Yes, I do see the isolation as a problem and politically dangerous, but through these
technologies it's also possible to have this unprecedented one-on-one, intimate way of
communicating with each another. Kira, my wife and working partner of 25 years, and I
are currently involved in a group project with the Dalai Lama for the Tibetan charities.
It's called The Missing Peace, and it's a call to action for world peace. The project is
based on the idea that DVDs spinning at 600 revolutions per minute are like miniature
prayer wheels. We're going to Dharmshala in December to meet him and make some
video recordings. I plan to create a series of portable digital prayer wheels that use this
intimate, highly personalized mode of communication to transmit blessings, prayers and
timeless teachings to be available anywhere anytime, on-demand for the mobile culture.

I'm fascinated by the idea that we are connected in a very intimate way, "plugged in."
That's precisely the mode you want to get to in spiritual practice. After all these years of
using video and connecting it to my own practice, I see so many parallels to
contemporary technology—everything from communication at a distance—someone
talking on his cell phone in front of you in a supermarket line, for instance—to
receiving an image of your mother over the Internet. In Cézanne's time, you'd just
assume that the guy's a nut talking to himself, or that the person receiving the image was
having a vision.

How did you work with the text and music in creating the videos for Tristan und
Isolde?

Wagner used music not to illustrate action, but to describe the movement of human
consciousness. He does illustrate some actions literally, but most other times, the
movement of the music is the movement of the inner lives of the characters. We take
that for granted today—every time you see a horror movie and you hear the creepy
music when a guy is walking down a hallway in the dark, that's Richard Wagner.

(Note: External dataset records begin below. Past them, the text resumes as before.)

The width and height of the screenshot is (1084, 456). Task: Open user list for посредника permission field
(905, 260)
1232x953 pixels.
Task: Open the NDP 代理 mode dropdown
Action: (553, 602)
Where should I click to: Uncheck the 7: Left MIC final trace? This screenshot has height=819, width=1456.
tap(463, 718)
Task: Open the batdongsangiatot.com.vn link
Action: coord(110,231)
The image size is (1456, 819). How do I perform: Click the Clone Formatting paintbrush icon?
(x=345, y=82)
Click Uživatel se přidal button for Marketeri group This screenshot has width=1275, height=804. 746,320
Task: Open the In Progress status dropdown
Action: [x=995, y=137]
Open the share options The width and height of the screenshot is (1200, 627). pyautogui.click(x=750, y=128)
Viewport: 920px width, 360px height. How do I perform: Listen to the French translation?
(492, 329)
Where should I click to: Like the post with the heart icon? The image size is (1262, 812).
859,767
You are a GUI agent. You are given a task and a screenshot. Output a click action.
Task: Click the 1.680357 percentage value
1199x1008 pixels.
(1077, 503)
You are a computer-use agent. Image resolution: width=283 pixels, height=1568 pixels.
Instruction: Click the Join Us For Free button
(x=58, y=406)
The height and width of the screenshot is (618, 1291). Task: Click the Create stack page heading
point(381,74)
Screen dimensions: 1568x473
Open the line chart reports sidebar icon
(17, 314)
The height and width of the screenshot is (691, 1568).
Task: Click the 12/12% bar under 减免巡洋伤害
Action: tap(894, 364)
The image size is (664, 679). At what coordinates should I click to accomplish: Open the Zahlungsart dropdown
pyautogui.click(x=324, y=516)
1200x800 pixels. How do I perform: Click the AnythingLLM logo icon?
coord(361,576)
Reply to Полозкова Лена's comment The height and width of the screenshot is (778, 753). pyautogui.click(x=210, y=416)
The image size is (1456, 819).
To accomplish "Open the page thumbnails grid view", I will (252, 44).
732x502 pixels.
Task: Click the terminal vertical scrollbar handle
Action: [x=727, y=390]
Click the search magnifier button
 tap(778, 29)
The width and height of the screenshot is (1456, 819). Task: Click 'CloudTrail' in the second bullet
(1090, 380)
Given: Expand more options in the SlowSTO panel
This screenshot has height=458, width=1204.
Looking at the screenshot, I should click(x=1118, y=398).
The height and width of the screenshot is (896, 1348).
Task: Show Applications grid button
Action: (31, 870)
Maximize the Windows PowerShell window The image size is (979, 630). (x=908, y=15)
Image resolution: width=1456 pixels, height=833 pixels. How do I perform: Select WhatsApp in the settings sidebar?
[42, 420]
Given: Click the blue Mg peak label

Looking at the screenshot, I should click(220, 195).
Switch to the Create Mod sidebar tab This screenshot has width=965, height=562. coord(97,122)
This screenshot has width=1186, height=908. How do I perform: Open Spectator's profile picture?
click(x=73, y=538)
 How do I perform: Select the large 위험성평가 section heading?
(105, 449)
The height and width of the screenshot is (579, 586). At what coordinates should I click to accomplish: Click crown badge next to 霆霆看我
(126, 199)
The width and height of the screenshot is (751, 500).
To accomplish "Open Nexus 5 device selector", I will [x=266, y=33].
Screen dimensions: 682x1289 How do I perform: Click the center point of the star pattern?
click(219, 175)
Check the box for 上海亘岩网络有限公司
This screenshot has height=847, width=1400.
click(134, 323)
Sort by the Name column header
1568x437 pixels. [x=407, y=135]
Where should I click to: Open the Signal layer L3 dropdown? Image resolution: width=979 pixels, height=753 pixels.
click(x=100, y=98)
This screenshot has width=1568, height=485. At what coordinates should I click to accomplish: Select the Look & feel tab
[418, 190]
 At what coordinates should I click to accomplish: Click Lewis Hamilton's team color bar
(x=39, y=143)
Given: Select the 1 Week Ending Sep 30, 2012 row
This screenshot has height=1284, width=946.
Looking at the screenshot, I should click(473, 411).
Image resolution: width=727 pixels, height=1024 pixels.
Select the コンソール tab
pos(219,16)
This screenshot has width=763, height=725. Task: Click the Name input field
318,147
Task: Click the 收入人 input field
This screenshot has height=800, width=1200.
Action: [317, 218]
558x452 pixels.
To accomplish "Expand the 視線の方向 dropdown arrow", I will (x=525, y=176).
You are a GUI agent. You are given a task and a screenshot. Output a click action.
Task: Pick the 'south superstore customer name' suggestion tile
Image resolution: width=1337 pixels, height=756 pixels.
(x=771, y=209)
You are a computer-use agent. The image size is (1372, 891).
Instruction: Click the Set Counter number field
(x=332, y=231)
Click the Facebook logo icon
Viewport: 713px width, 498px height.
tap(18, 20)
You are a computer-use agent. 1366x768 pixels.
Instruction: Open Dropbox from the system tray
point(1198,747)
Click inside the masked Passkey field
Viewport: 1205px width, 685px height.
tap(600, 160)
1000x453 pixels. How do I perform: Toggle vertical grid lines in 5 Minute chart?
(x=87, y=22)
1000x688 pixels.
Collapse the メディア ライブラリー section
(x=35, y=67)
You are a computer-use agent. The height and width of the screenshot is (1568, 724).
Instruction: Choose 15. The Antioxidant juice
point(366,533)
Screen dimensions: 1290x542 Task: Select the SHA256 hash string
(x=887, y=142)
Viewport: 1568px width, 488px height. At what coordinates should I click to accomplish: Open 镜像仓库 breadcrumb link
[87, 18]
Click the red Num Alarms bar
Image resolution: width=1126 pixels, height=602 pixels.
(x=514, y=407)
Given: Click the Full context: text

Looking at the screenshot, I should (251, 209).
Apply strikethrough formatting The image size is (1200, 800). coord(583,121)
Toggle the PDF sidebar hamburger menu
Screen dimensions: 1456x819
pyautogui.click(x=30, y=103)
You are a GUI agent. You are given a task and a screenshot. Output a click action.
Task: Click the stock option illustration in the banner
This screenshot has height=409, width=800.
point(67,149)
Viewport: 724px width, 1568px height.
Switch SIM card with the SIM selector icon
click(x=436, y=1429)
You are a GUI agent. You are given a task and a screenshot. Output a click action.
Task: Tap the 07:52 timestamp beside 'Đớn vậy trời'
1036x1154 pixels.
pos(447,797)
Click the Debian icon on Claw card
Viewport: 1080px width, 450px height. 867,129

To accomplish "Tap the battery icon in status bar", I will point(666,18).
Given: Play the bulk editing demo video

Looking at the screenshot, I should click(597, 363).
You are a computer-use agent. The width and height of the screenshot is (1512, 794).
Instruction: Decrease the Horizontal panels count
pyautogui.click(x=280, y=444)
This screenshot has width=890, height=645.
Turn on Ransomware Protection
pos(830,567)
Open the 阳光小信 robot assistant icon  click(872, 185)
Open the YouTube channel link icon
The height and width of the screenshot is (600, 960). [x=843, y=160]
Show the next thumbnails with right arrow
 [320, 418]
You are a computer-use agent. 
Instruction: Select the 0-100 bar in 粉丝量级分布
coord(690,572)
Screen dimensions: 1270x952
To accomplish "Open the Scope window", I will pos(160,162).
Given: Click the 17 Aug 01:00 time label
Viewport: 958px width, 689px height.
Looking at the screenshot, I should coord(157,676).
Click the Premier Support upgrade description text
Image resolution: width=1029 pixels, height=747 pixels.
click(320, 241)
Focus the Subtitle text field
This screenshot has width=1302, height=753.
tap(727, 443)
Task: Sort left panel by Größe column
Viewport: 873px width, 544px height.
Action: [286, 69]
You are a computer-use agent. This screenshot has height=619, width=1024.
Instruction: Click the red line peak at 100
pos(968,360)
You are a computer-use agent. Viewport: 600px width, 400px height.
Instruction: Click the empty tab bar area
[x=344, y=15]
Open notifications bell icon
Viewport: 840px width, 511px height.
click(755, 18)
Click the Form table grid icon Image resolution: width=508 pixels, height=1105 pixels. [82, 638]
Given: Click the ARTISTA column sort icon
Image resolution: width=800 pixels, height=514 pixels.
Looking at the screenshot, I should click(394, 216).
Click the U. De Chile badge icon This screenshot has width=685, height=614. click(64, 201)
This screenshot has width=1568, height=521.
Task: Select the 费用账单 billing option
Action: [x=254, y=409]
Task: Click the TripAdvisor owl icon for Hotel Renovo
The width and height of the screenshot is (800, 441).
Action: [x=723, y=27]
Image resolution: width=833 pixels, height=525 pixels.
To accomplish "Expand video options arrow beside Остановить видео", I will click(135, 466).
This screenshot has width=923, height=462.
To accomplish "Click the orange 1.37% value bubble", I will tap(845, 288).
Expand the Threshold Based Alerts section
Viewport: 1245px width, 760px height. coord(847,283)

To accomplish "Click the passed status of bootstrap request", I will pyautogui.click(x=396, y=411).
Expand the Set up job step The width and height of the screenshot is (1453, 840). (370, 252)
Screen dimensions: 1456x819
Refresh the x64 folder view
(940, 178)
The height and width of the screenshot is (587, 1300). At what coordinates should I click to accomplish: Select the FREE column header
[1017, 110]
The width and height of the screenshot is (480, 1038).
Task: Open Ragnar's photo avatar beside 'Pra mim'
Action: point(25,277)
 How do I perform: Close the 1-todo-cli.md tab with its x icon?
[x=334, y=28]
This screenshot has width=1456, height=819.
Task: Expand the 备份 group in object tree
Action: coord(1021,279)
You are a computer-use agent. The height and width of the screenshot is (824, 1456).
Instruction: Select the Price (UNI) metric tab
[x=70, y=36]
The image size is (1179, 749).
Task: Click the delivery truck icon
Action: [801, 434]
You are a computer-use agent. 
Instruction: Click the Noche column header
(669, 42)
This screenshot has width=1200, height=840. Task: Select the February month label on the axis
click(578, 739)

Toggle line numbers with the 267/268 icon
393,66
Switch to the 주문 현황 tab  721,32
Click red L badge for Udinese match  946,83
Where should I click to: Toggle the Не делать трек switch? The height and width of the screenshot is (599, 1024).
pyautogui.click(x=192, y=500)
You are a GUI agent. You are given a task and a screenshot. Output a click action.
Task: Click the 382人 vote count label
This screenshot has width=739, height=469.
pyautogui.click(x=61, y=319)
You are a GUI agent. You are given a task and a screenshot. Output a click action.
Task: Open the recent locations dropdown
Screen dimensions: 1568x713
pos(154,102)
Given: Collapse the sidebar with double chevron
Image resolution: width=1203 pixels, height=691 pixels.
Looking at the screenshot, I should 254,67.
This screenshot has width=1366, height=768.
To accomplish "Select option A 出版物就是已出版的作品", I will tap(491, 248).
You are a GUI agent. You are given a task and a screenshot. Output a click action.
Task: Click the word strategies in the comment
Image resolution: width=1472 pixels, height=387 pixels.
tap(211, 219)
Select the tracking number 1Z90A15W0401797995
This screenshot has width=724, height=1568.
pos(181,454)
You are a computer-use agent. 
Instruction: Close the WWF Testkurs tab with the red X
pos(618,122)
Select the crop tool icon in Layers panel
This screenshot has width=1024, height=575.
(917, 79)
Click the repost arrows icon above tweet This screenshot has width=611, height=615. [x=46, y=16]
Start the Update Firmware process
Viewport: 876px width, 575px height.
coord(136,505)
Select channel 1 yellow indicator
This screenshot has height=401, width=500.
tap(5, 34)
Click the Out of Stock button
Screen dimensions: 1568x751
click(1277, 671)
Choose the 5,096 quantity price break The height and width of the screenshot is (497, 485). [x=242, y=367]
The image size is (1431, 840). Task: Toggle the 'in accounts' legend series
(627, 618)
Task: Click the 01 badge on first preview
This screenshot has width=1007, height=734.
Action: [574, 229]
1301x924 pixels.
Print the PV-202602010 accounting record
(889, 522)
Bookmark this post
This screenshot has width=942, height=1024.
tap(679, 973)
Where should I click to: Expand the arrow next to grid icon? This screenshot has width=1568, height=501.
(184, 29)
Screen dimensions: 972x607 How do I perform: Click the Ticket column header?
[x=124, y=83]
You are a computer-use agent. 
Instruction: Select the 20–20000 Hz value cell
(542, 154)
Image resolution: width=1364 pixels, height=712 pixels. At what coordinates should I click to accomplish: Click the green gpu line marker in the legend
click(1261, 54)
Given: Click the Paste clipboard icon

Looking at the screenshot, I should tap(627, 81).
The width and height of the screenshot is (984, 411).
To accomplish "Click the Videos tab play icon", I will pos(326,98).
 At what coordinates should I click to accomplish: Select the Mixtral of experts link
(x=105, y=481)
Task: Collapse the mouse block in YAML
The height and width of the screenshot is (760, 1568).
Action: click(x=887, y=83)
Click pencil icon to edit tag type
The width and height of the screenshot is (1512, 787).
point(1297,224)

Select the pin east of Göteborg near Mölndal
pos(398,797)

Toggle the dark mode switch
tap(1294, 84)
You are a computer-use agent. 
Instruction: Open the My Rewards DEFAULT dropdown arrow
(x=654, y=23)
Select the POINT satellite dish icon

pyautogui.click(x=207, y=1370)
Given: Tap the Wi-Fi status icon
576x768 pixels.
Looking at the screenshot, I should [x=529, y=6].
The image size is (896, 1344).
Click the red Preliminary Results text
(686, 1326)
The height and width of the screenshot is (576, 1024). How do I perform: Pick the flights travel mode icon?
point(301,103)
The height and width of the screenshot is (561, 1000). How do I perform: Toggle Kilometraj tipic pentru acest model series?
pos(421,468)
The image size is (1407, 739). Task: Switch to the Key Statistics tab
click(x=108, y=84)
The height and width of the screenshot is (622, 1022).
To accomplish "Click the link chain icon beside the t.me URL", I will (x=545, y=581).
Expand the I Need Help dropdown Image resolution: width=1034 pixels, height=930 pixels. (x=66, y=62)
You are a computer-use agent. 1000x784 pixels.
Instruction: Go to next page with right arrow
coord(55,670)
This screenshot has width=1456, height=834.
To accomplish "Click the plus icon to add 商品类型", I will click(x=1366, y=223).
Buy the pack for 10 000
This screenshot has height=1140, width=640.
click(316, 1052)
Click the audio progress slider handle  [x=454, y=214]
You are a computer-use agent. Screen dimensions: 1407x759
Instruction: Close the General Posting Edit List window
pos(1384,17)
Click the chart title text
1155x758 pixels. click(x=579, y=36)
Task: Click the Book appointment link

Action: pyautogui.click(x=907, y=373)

All these years using a camera, I've never really felt that it was solely a visual
instrument capturing light from the outside world. For me it was always dealing with
invisible things, like Cézanne's fleeting moment. So I've felt connected to Wagner since
I began listening to his music. If you are going to present images with music—two
time-based forms—they have to dance together, interact in interesting ways. That's why,
in terms of guideposts, the music came in last in the creative process, when I was
editing. The genesis of it was the libretto, which I was very comfortable with because
most of my work, in some way or another, comes from a text. And this one was a non-
Christian myth—one that is very rich and profound… and very Eastern. There are a lot
of Eastern influences in Wagner's work. The 19th century is when the foundational
works of the East were reaching Europe.The Bhagavad Gita was being translated into a
Western language for the first time, and Sufi poems were coming into Western
consciousness through people like Goethe. The spiritual heritage of mankind was just
beginning to circulate in a global way, inspiring artists and curious individuals, and
Wagner was one part of a larger whole that is still unfolding today.